-- Page excerpt --
= Beginning of Section =

China’s manufacturing activity growth in March lowest in almost a year due to soft domestic demand
- The Caixin/Markit manufacturing purchasing managers’ index (PMI) dropped to 50.6 last month – the lowest level since April 2020 – from February’s 50.9, missing analyst expectations for an uptick to 51.3
- The findings contrasted with the official survey which showed manufacturing activity grew at a stronger pace as large firms ramped up production after a brief lull during the Lunar New Year holiday
China’s factory activity in March expanded at the slowest pace in almost a year on softer overall domestic demand, but underlying economic conditions remained positive even as input and output inflationary pressures intensified for manufacturers.
The 50-mark separates growth from contraction on a monthly basis.
Although supply chain disruption related to previous coronavirus outbreaks eased, the private survey showed factories reported a sharp increase in input costs, which surged at their fastest clip in 40 months.
The Caixin survey focuses on small, private and export-oriented firms, while the official survey typically polls large and state-owned manufacturers.
“We should pay attention to inflation in future as the gauges for input and output prices have been rising for several months,” said Wang Zhe, senior economist at Caixin Insight Group, in a statement accompanying the data release.

= End of Section =

-- Source information --
= Beginning of Section =

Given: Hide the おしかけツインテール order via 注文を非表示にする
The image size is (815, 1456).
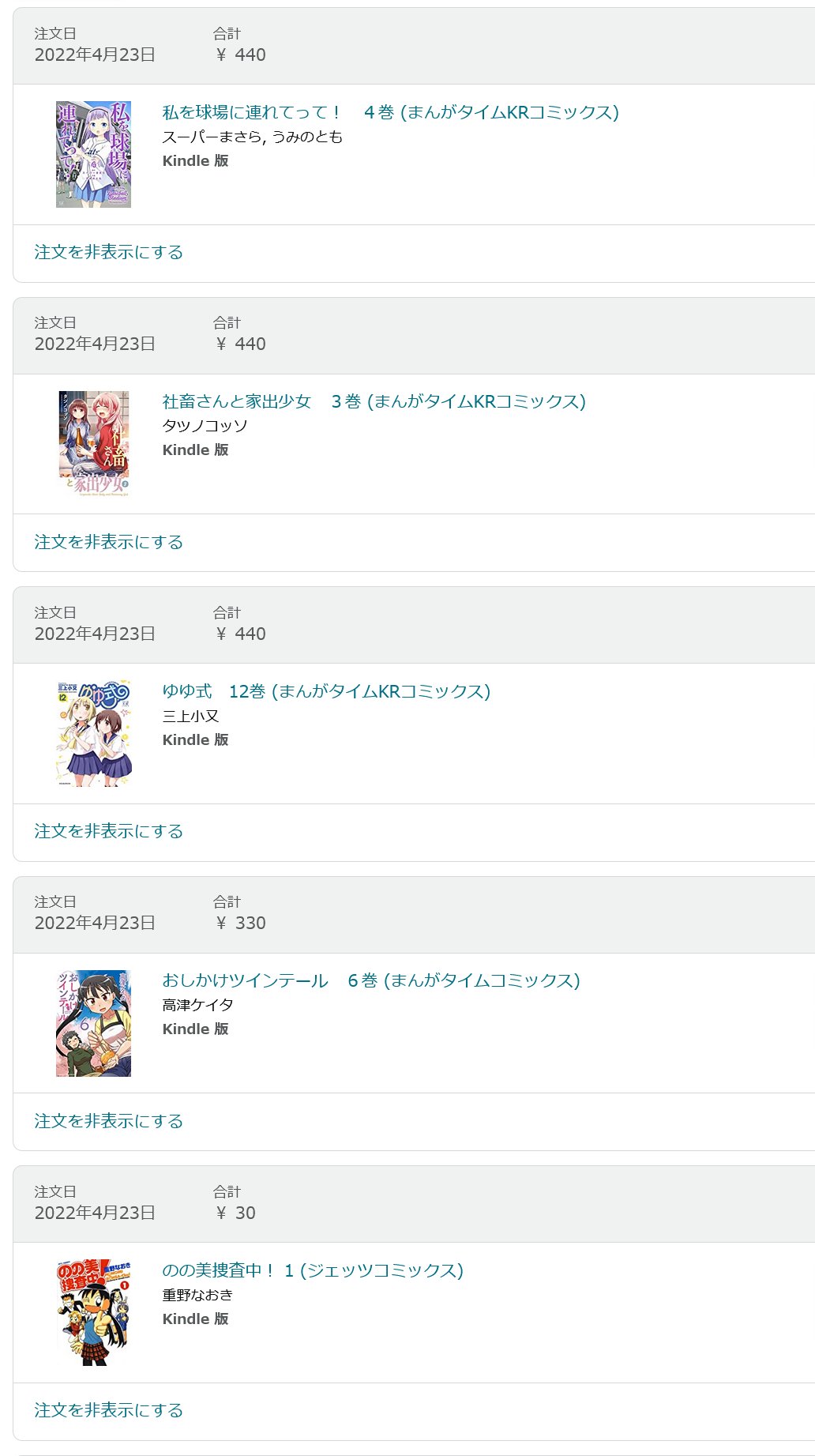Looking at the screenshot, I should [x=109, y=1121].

= End of Section =
= Beginning of Section =

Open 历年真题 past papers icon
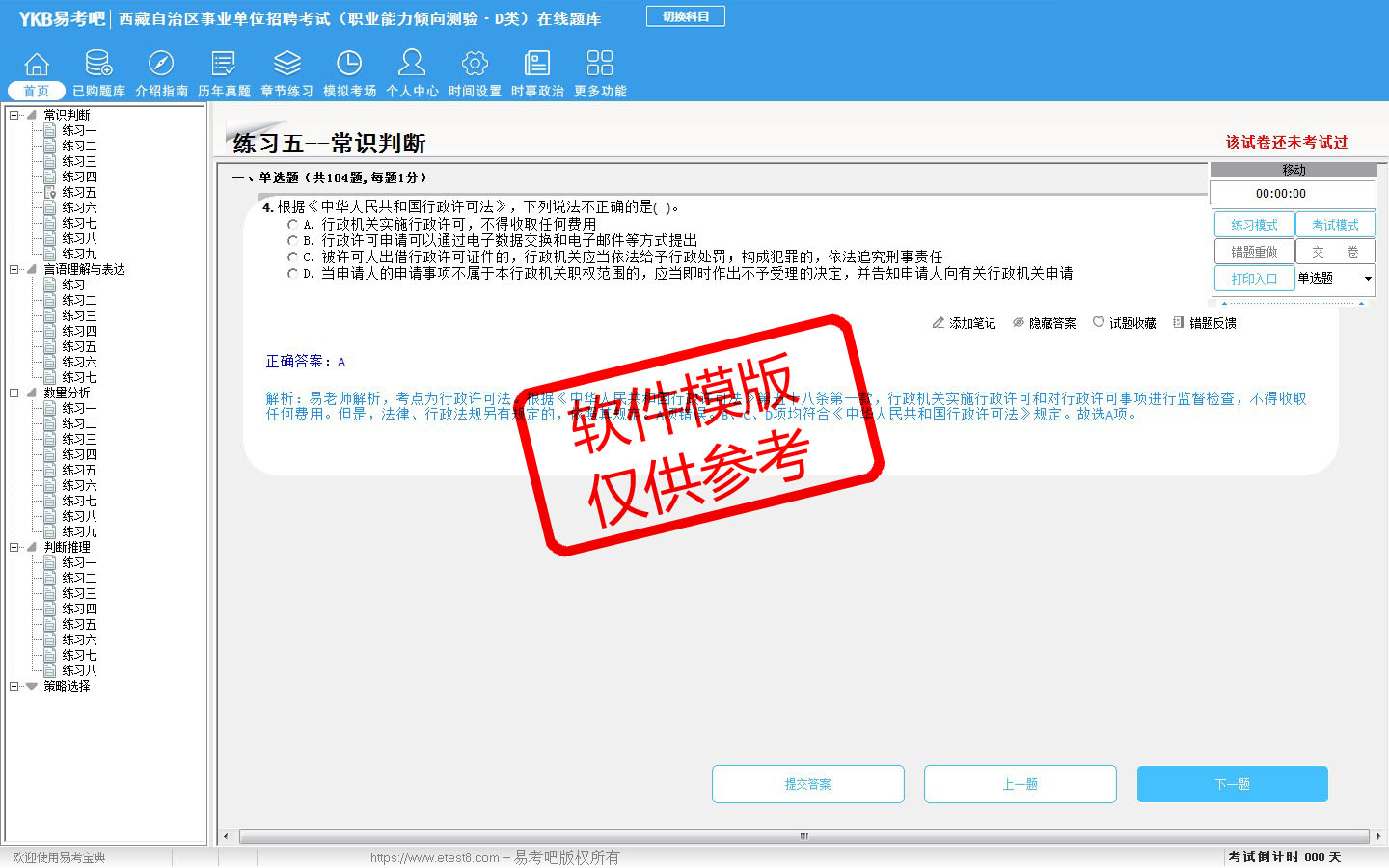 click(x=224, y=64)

= End of Section =
= Beginning of Section =

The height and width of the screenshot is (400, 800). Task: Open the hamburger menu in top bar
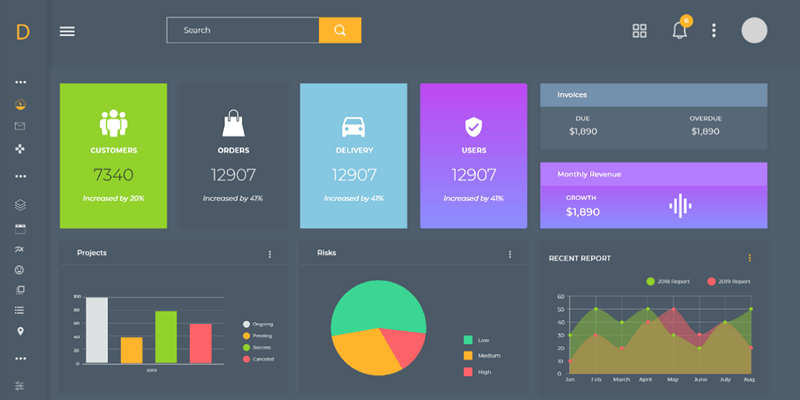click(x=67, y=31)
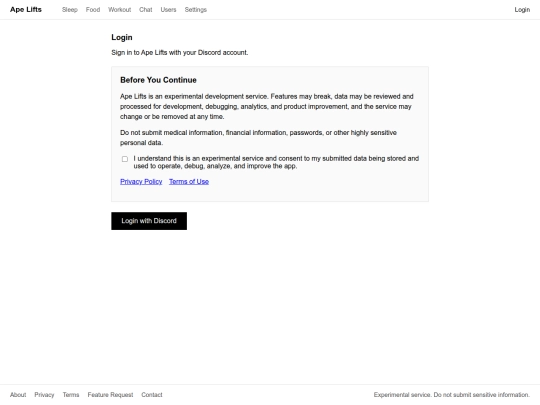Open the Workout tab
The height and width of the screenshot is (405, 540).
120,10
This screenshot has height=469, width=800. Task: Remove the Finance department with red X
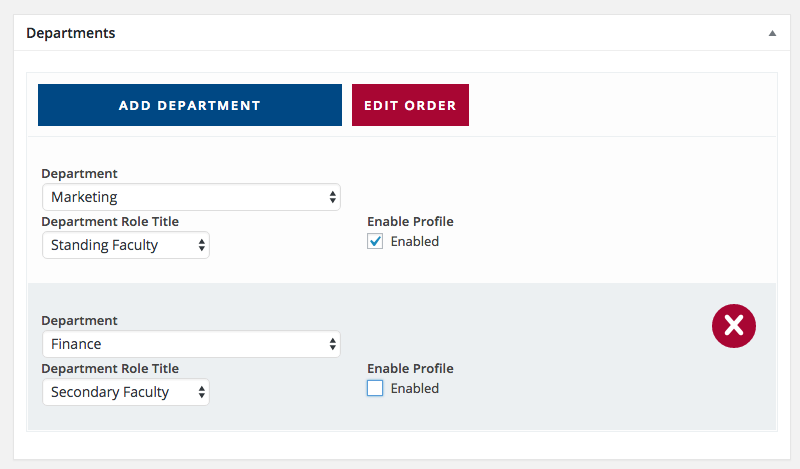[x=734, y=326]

= End of Section =

-- Directions for this task --
Answer each question from the article on China's March manufacturing activity.
(a) To what figure did the Caixin/Markit manufacturing purchasing managers' index fall last month?
(b) Which mark separates growth from contraction on a monthly basis?
(c) On what kinds of firms does the Caixin survey focus?
The rows were taken from a separate source unrelated to the article on China's manufacturing activity.

-- Answer box --
(a) 50.6
(b) The 50-mark
(c) Small, private and export-oriented firms